■ Task details ■
In the listing below, a line holding "Identify the click" and a line holding "Hot Mess Consulting. (913, 944)" mark the range. Retype both exactly, with all lines between them.
:: Material for this exercise ::
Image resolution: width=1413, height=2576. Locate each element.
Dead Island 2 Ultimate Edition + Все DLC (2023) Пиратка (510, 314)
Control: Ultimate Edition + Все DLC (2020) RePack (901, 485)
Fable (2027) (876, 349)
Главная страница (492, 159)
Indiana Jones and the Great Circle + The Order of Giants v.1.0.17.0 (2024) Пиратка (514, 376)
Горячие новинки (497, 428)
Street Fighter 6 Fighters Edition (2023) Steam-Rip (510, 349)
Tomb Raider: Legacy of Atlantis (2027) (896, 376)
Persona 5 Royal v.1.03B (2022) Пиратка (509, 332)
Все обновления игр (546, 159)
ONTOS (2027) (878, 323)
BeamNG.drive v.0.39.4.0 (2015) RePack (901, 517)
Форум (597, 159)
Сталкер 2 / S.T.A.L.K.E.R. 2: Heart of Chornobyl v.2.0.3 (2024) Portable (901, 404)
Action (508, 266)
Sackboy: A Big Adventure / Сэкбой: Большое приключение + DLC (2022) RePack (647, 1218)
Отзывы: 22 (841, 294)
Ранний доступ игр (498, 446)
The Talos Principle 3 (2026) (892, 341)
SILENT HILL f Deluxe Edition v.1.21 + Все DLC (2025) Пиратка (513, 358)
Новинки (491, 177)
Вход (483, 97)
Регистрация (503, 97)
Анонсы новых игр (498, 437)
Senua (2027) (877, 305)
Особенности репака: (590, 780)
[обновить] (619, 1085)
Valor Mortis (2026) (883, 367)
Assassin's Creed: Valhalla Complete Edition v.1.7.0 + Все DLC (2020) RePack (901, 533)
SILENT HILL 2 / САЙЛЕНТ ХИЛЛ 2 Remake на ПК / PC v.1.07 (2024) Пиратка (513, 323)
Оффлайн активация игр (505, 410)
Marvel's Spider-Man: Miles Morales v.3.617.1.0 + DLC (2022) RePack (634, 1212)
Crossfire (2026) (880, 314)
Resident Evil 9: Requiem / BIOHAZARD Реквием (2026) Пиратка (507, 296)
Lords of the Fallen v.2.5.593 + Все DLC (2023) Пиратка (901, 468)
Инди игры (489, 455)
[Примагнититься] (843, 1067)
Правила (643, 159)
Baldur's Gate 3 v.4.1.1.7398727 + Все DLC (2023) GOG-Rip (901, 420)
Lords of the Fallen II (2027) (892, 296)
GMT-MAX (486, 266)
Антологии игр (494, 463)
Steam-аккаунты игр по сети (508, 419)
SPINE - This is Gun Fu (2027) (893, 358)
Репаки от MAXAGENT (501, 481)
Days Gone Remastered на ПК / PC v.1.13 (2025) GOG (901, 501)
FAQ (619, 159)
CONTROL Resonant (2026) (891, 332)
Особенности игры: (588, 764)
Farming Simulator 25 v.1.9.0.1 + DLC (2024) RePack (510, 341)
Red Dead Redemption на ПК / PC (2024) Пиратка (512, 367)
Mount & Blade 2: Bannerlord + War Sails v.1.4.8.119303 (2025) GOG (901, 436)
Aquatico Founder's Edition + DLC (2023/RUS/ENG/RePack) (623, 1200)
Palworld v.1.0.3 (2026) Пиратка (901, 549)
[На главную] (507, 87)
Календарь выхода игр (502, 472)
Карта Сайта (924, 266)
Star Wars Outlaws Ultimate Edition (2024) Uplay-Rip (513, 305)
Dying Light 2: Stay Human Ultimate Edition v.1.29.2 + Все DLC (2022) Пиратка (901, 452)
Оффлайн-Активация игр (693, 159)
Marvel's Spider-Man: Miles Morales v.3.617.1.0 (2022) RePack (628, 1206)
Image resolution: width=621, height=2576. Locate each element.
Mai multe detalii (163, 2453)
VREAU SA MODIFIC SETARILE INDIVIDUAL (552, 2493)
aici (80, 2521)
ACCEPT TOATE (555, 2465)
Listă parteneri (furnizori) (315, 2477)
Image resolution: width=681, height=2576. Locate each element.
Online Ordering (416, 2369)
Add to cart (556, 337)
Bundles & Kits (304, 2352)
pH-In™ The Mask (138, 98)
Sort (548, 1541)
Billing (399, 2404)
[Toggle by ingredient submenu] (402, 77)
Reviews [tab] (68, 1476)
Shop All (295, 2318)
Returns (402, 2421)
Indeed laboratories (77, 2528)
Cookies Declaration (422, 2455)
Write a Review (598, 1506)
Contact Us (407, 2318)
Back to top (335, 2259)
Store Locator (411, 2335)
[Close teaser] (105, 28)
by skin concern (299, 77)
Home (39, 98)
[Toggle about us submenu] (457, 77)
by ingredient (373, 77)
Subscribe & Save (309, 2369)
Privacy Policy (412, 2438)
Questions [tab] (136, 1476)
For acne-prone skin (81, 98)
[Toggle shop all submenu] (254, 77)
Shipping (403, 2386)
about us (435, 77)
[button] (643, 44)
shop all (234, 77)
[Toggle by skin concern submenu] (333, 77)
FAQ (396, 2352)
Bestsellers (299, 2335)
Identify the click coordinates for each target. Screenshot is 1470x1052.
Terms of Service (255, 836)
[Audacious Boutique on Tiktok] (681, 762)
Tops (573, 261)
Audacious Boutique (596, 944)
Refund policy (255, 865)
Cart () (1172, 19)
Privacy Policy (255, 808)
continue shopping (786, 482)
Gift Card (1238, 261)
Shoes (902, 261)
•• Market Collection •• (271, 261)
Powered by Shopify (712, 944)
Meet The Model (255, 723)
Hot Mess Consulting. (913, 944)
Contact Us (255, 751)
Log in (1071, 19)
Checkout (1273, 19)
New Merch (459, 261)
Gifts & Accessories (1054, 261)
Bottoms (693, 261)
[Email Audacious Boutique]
:::
■ Response area ■
Identify the click coordinates for each target. Screenshot is 1470x1052.
Terms of Service (255, 836)
[Audacious Boutique on Tiktok] (681, 762)
Tops (573, 261)
Audacious Boutique (596, 944)
Refund policy (255, 865)
Cart () (1172, 19)
Privacy Policy (255, 808)
continue shopping (786, 482)
Gift Card (1238, 261)
Shoes (902, 261)
•• Market Collection •• (271, 261)
Powered by Shopify (712, 944)
Meet The Model (255, 723)
Hot Mess Consulting. (913, 944)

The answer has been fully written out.